* [What is required] At the line containing "Nossas marcas (454, 2282)", start repeating the entries exactly, and continue through the last line.

Stored data entries:
-*-*-

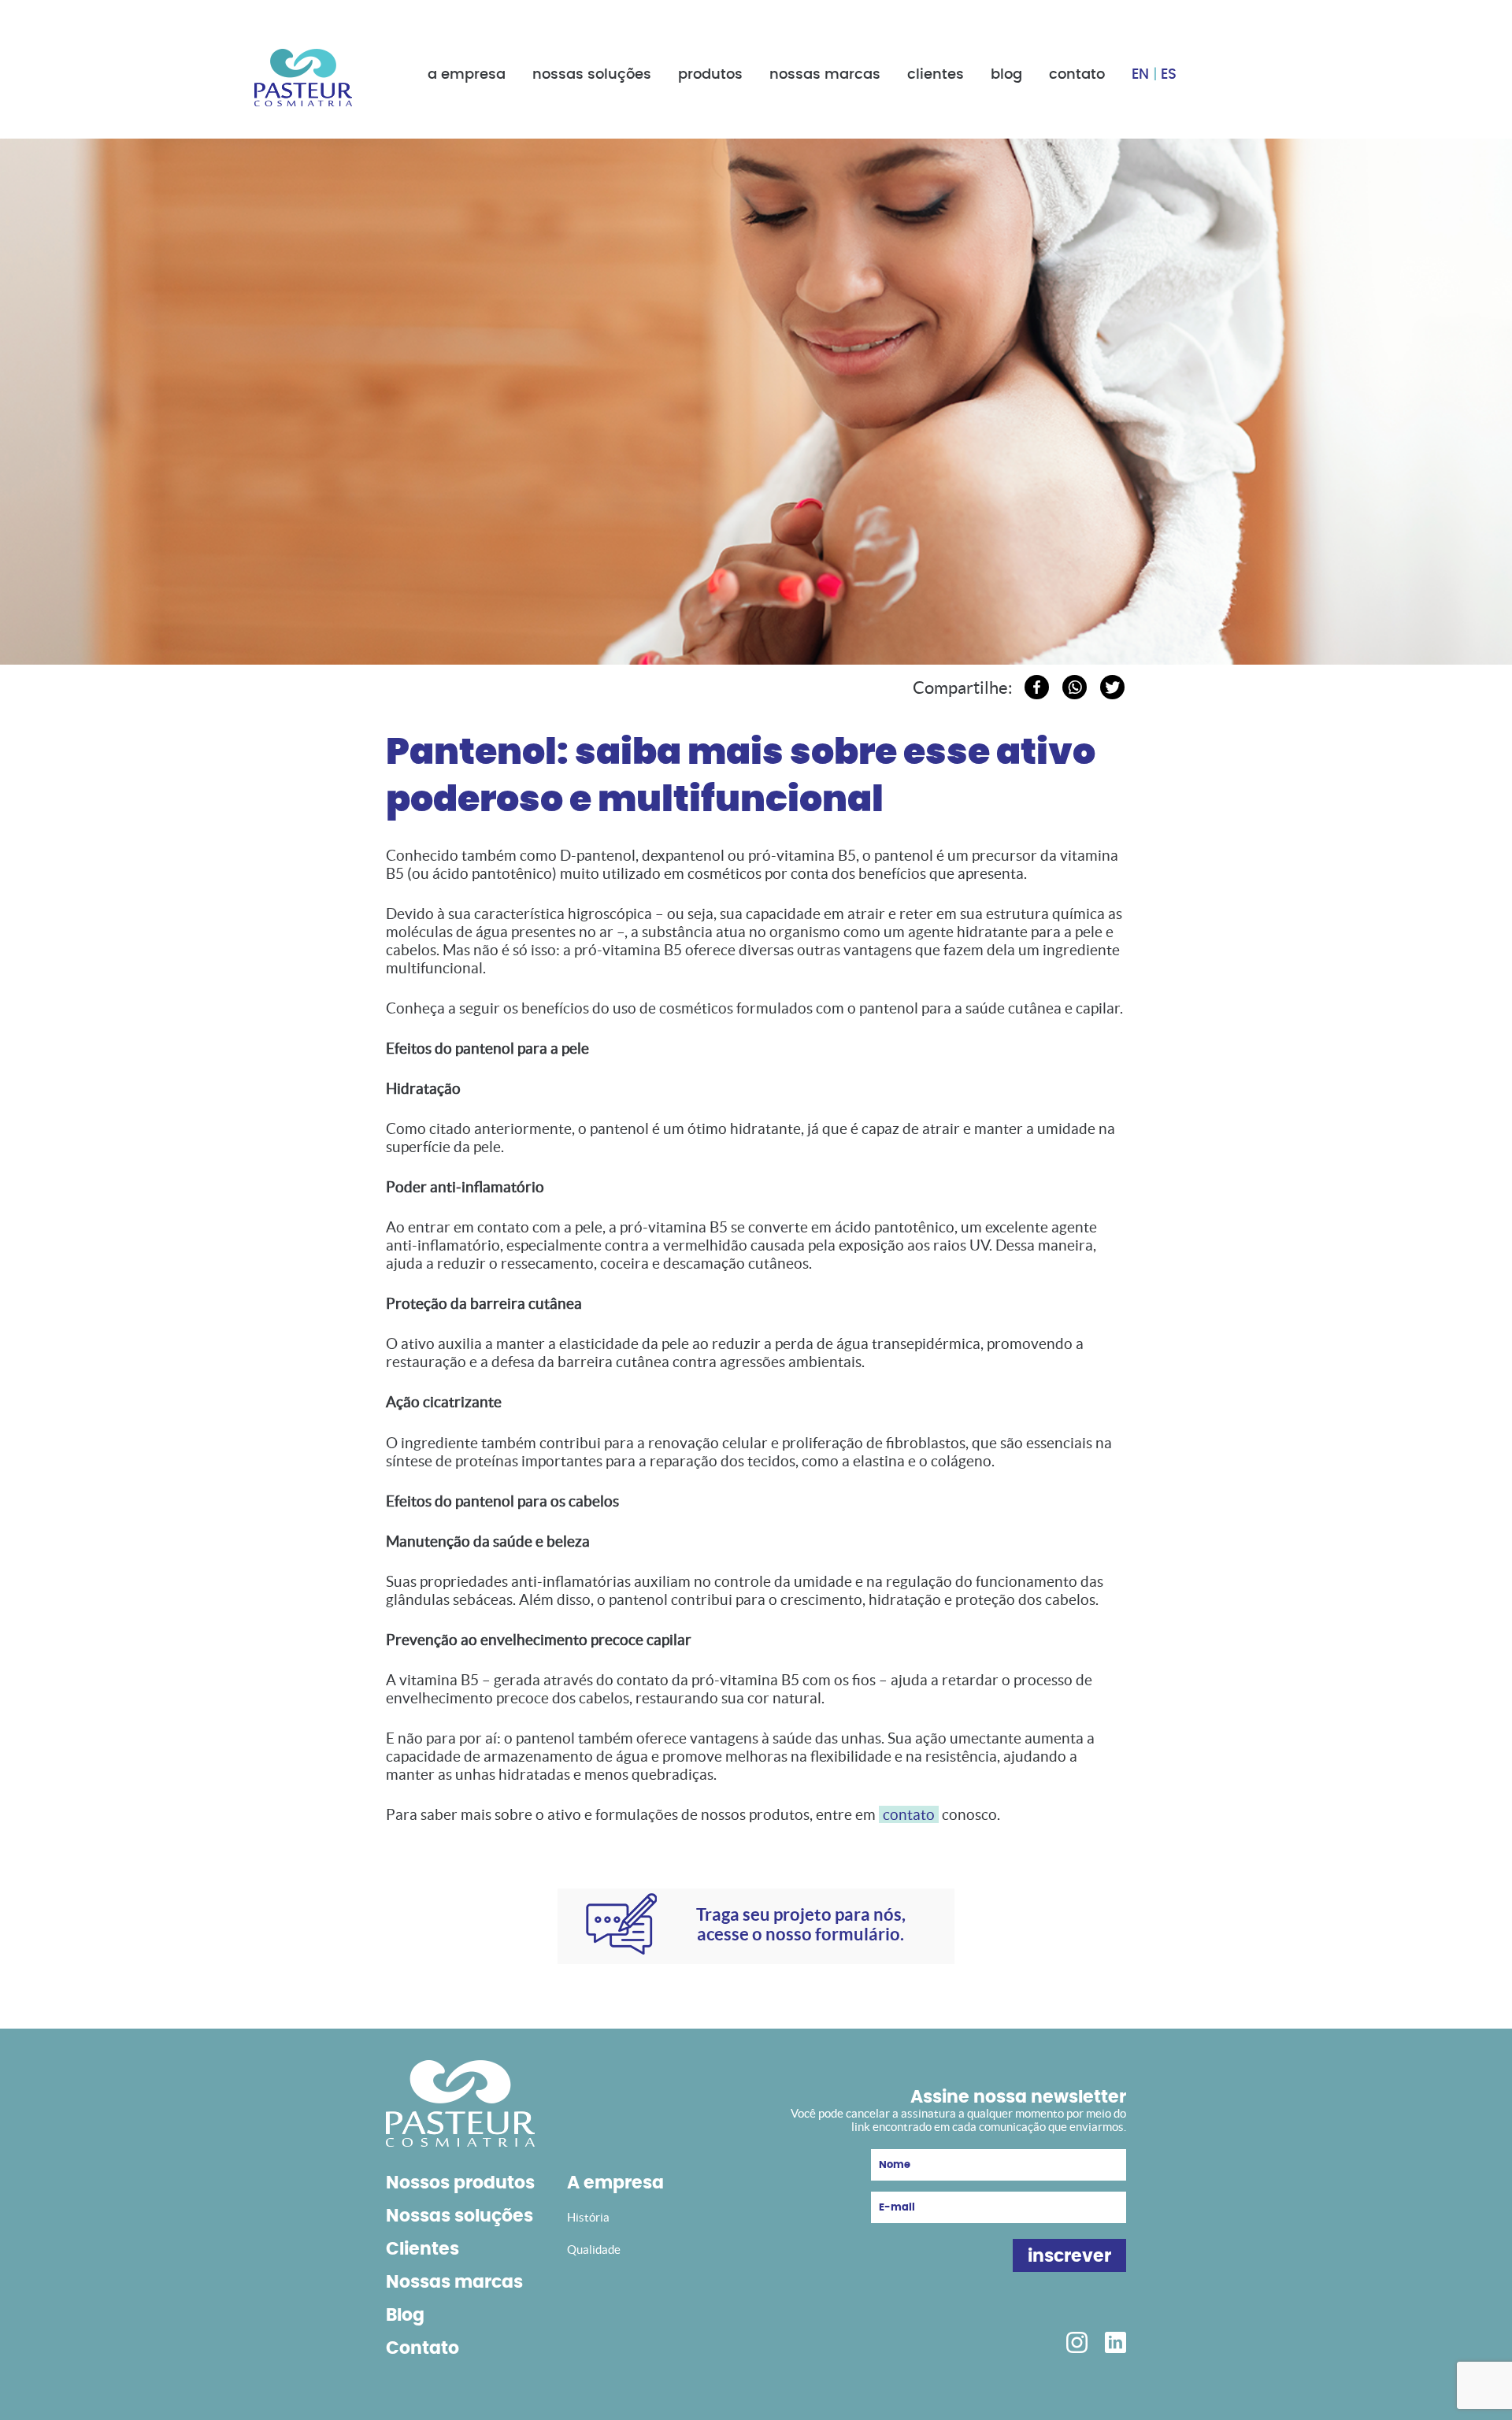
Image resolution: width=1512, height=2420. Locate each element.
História (588, 2217)
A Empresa (467, 75)
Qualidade (594, 2249)
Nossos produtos (460, 2183)
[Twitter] (1112, 687)
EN (1140, 75)
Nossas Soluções (591, 75)
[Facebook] (1037, 687)
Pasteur (303, 77)
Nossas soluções (459, 2216)
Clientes (935, 75)
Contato (1077, 75)
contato (909, 1814)
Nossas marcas (454, 2282)
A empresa (615, 2183)
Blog (1006, 75)
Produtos (710, 75)
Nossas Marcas (824, 75)
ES (1169, 75)
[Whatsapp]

-*-*-

* [Task output]
Nossas marcas (454, 2282)
A empresa (615, 2183)
Blog (1006, 75)
Produtos (710, 75)
Nossas Marcas (824, 75)
ES (1169, 75)
[Whatsapp]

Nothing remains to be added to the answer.